Output, exactly and with no pictures, the line that contains "Given: Open Firefox downloads arrow icon" and every line that comes after it in the data below, the last one included.

···

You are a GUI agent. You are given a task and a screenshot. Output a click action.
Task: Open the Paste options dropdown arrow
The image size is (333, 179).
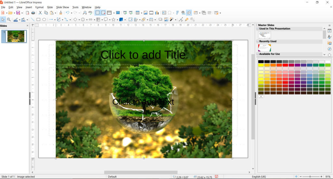point(56,13)
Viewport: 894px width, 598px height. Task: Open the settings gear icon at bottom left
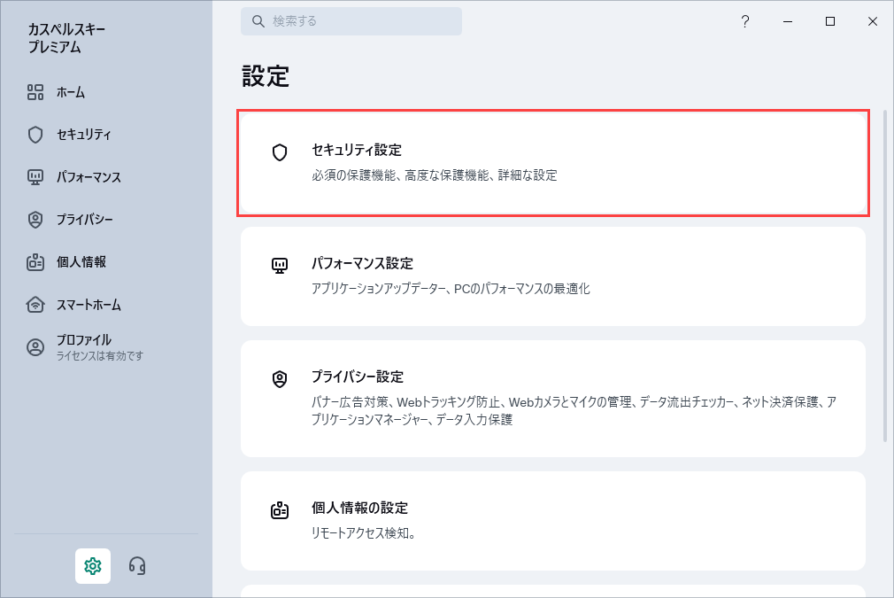[93, 566]
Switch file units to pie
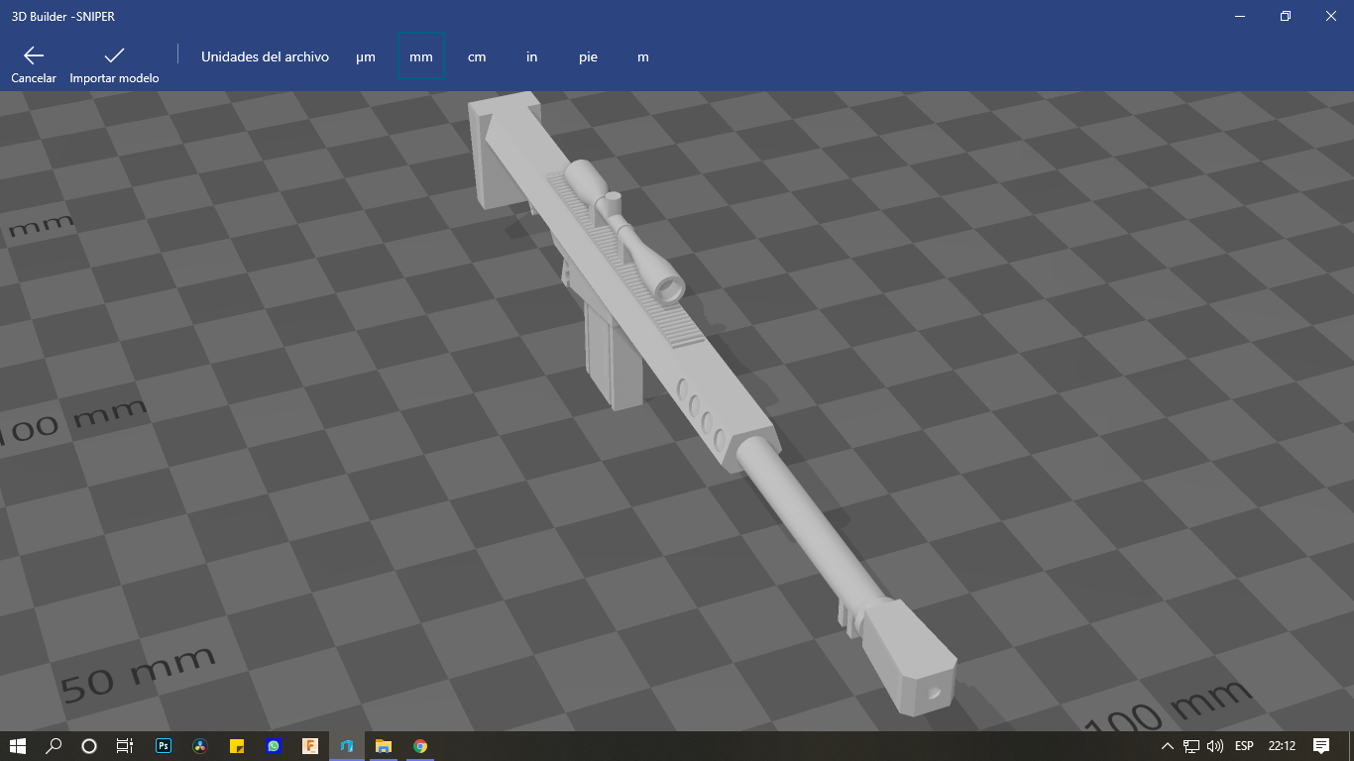Viewport: 1354px width, 761px height. click(589, 56)
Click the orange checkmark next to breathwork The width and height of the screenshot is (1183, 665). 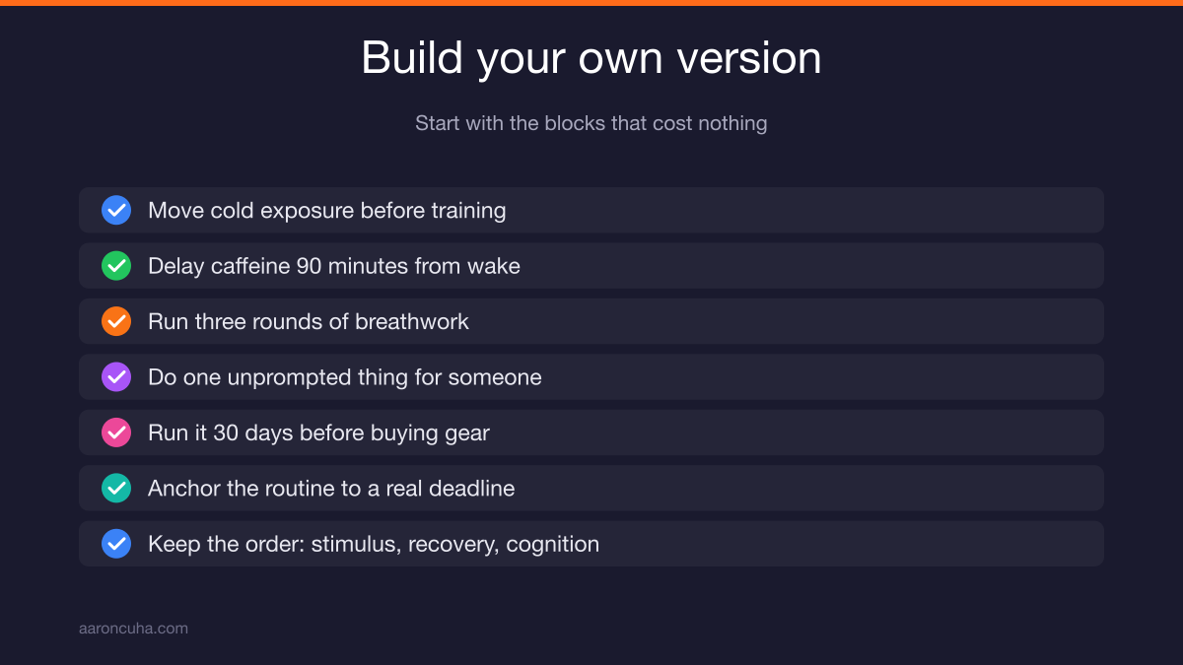tap(116, 321)
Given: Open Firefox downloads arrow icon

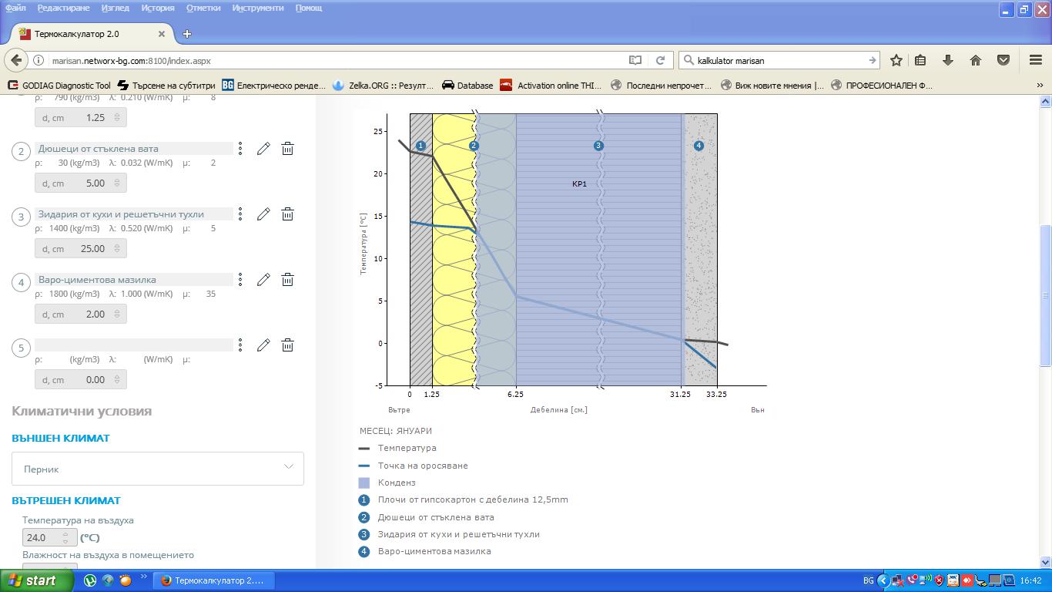Looking at the screenshot, I should point(948,60).
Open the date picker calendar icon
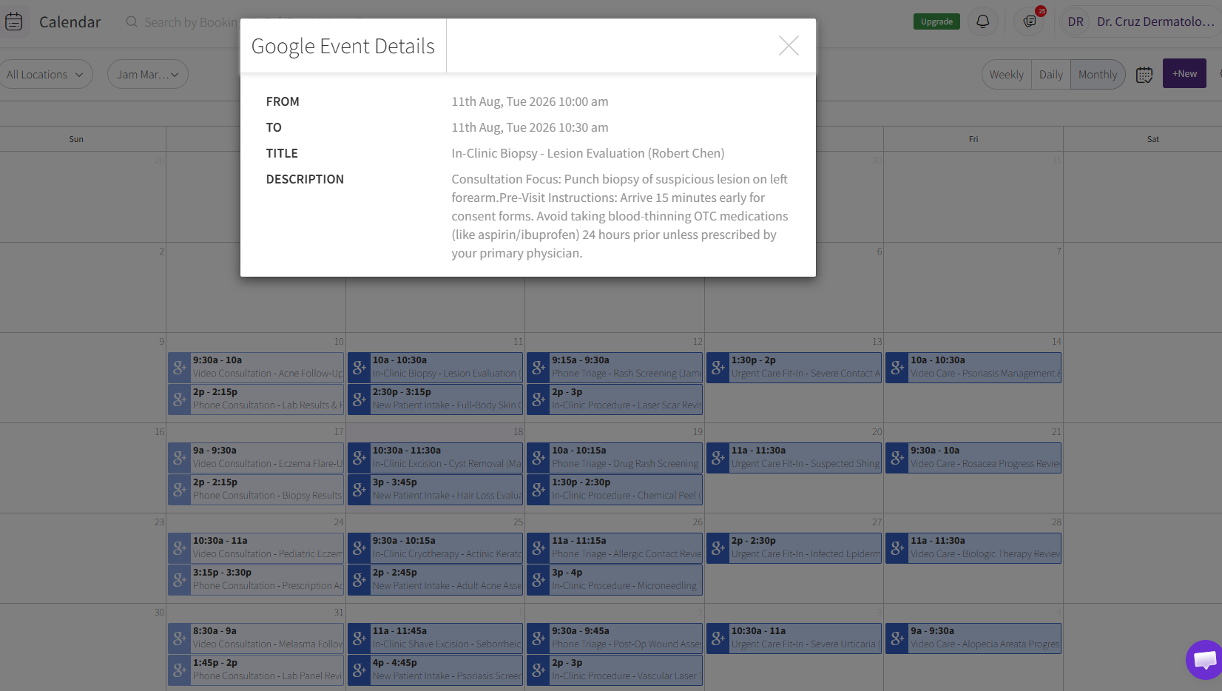Screen dimensions: 1222x691 pos(1144,75)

···

▶ [RESPONSE]
Given: Open Firefox downloads arrow icon

Looking at the screenshot, I should point(948,60).
Open the date picker calendar icon
Screen dimensions: 1222x691 pos(1144,75)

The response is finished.